The question leaves to us is what does the end look like? There are optimists and pessimists of what the future of technology looks like, but there is one thing that is certain - technology is providing abundance to the world, there will be fewer jobs and creative work will be valued more.
This Month in the Creator Economy
TikTok MAU plateaued; CEO Shou Chew testified at the White House leaving many questions unanswered, Colin & Samir recommends creators to diversify
Susan Wojcicki stepped down as CEO of Youtube; Youtube signed live streaming deal with Coachella;
Spotify launched TikTok-like Swipe Feed; Spotify revealed partnerships with Collab, Creative Juice, Get Engaged Media, Golden Child, and Karat Financials
Prime Hydrations (Founded by Logan Paul / KSI) now sponsors the LA Clippers as the official sports drink company, after signing Arsenal and UFC
Creator Camp (Led by Chris Duncan, Ryan Ng and Joseph Bykov) held their 2nd season with Shopify, Northface, hosted influencers Elliot Choy, AmandaRachLee etc
Snapchat reached 750M MAUs, launched AI Chatbot flurry
Reddit is looking for an IPO
Social video analytics firm Tubular Labs was acquired by Chartbeat
Fortnite followed Roblox’s blueprint to allow players to create their own games
Top Startups You Should Pay Attention To
Nas.io (Extended Series A, Led by Lightspeed Ventures)

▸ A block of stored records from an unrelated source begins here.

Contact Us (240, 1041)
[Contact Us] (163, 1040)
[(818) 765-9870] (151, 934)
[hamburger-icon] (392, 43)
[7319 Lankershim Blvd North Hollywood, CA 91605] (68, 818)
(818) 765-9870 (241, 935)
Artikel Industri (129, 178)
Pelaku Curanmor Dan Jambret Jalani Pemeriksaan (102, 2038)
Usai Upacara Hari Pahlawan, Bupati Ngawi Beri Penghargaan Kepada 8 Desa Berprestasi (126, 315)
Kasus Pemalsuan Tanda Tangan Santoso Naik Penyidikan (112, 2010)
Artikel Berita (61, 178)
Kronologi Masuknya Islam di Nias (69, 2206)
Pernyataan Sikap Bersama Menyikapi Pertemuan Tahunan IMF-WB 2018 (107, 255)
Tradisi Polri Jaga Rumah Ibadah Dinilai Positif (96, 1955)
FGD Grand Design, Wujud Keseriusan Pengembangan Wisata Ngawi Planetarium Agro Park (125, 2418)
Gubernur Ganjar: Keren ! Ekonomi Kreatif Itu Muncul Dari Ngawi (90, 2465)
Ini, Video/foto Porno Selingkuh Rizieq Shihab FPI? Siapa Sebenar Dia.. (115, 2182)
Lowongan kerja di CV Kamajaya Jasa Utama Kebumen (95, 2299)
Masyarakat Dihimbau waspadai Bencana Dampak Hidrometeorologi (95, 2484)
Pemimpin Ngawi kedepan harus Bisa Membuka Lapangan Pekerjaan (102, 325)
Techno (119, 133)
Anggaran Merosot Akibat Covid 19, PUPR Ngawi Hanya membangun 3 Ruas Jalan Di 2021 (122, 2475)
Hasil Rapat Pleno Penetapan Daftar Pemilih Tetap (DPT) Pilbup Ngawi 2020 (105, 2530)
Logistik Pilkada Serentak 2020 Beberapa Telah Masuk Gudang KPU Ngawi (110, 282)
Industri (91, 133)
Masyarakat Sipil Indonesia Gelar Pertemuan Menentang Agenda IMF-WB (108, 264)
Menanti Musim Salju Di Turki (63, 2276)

Nas.io is a second-layer community management platform for creators to communicate and engage with their audience across Youtube, Instagram, Twitter, Twitch, Discord, etc. Imagine Hubspot for marketers across different medial channels but for creators to engage with their fans across multiple platforms.
Creator Now (Seed Stage, Angels - Justin Kan, Colin & Samir, Casey Neistat)
Creator Now is a membership experience that connects you with the mentors, community, resources, and support you need to supercharge your path to becoming a full-time creator. Although communities are not as scalable as products, Creator Now solves a huge pain point for creators - feedback on their creator crafts and connections to a very lonely pursuit.
Veed.io (Series A, Led by Sequoia Capital)
Veed.io is an all-in-one video editing platform with an easy-to-use system for less sophisticated users compared to Adobe Premiere Pro and FinalCutProX. Features such as auto-generated subtitles, motion graphics and stock video/audio library have centralized the creative workflows for an individual. The effects are similar to how the invention of Canva and Figma have expanded the graphic market beyond sophisticated Photoshop users.